A. Firstly, there should always be a written contract with the shipper as the shipper has the full responsibility of the product. Because the Shipper is the initiator of the transportation operation, we expect them to be knowledgeable about all factors concerning the food, e.g., its packaging and holding temperature requirements, relevant to its sanitary transport. Industry best practice is to monitor the temperature every 4 hours. The shipper and carrier can agree to a temperature monitoring mechanism for foods that require temperature control for safety. Carriers need to demonstrate they maintained requested temperature conditions only upon request, by the shipper or receiver. If the FDA requests temperature logs as a part of an inspection, records must be shown within 24 hours. We highly recommend that all carriers and shippers should have in place the proper documentation that clearly states temperature and other requirements for each party. If these are not yet in place, we recommend that you reach out to a company that helps with FSMA compliance to get your documents, training, and record keeping in order.
Q. Is frozen food subject to Sanitary Transport rule? Please provide the FDA reference to this for further research.
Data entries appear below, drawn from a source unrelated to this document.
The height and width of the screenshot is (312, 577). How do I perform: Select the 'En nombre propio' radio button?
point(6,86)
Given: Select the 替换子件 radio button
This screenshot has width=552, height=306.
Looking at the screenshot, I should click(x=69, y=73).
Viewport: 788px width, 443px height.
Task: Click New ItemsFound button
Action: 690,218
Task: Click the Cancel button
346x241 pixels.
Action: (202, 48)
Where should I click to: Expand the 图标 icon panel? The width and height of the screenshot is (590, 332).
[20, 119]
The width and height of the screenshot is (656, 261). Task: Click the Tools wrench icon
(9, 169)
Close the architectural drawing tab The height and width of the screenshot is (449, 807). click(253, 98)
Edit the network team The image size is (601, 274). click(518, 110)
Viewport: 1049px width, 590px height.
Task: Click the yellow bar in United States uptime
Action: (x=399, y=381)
A. The FDA stated that the “temperature and time required for a frozen food to become unsafe, if not maintained in the frozen state would result in significant quality issues for the food” and rare that it would become unsafe for human consumption. However, the transportation of frozen food under conditions of inadequate temperature control or temperature abuse whereby the food could undergo microbial spoilage would not comply with proposed § 1.908(a)(3)(iii), the food load could be deemed to be adulterated under section 402(i) of the FD&C Act in that the food has been transported under conditions that are not in compliance with the sanitary food transportation regulations, for the carrier failed to provide adequate temperature control during transportation.
Q. We are a vending company that only ships RTE product between our own facilities. For example, production facility to warehouse to vending machines. Would we be affected by the Food Safety Modernization Act and Sanitary Transport rule?
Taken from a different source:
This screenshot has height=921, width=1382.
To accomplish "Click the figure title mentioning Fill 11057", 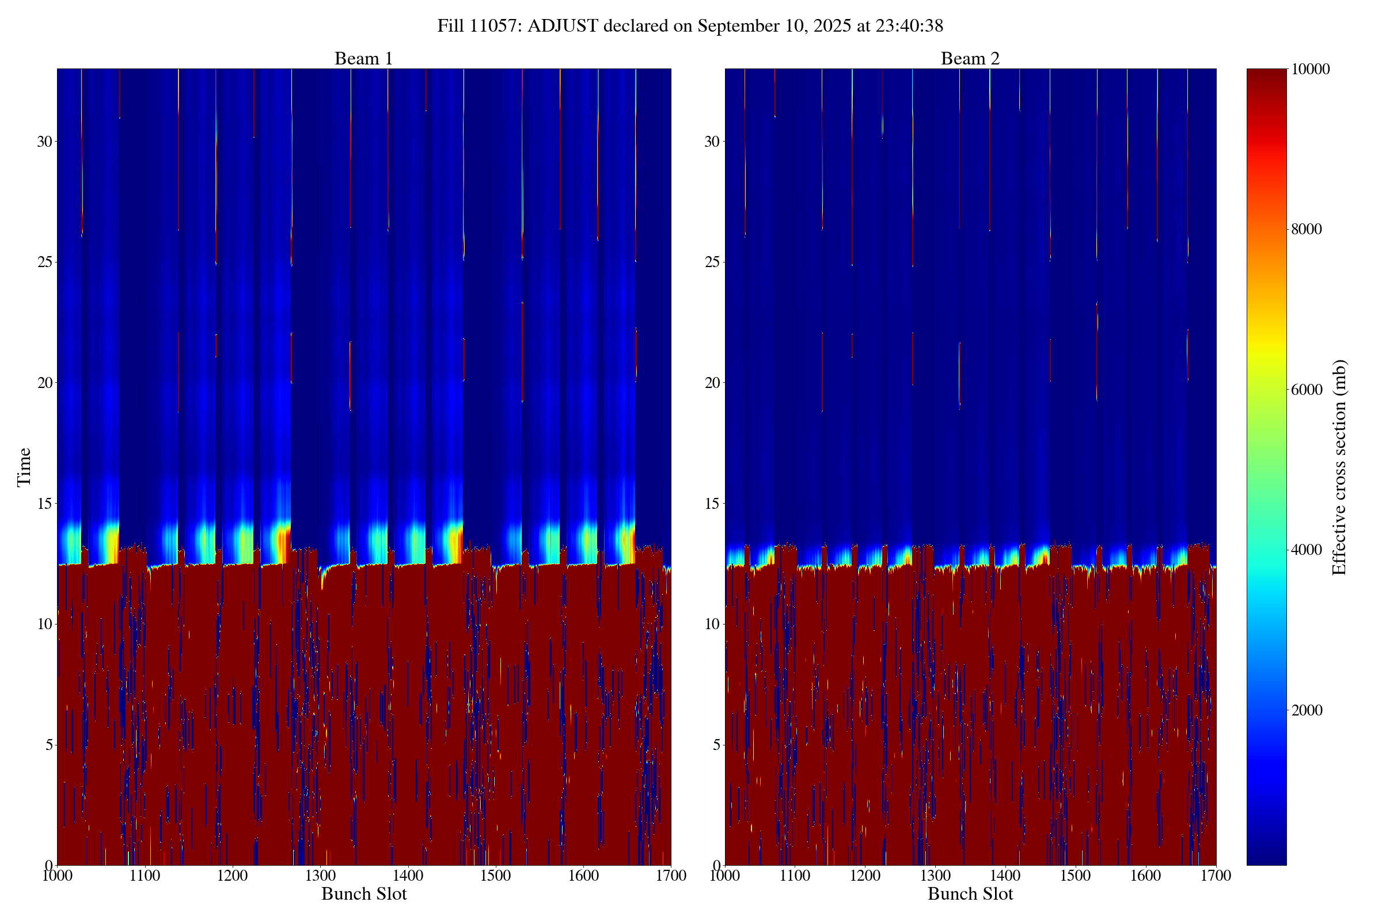I will 690,26.
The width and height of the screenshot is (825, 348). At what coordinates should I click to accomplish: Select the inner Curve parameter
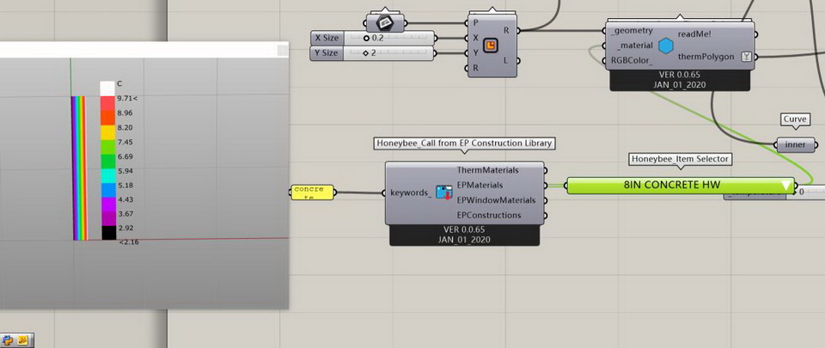pyautogui.click(x=795, y=144)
A. The FDA stated that the “temperature and time required for a frozen food to become unsafe, if not maintained in the frozen state would result in significant quality issues for the food” and rare that it would become unsafe for human consumption. However, the transportation of frozen food under conditions of inadequate temperature control or temperature abuse whereby the food could undergo microbial spoilage would not comply with proposed § 1.908(a)(3)(iii), the food load could be deemed to be adulterated under section 402(i) of the FD&C Act in that the food has been transported under conditions that are not in compliance with the sanitary food transportation regulations, for the carrier failed to provide adequate temperature control during transportation.
Q. Regarding the non-covered business exemption for under 500k in revenue, what if a trucking company has over 500k in total revenue but a small % of their total receipts are regulated food products, much less than the 500k. Are we exempt from FSMA & the Sanitary Transportation of Human and Animal Food rule?
A. According to § 1.904, the FDA defines anon-covered business “as a shipper, receiver, or carrier engaged in transportation operations that has less than $500,000 in total annual sales”. The rule does not mention the percent of annual sales that are food. However, it is also important to note non-covered business are and will continue to be covered under the adulteration provisions and other applicable provisions of the FD&C Act and applicable implementing regulations, regardless of whether that business is included within the scope of this proposed rule. From what we’ve seen so far from the industry, many shippers are now requiring carriers that haul food for them to meet FSMA requirments, especially training and proper documentation. This really makes sense from a shipper and carrier perspective as it will help all parties involved reduce risk and increase preventive practices, ideally meeting the goal of FSMA. With enforcement of the FSMA rules now in effect, many carriers and shippers are not risking fines or personal liability and are moving forward with training and documentation solutions, even if they are exempt to be sure they are covered.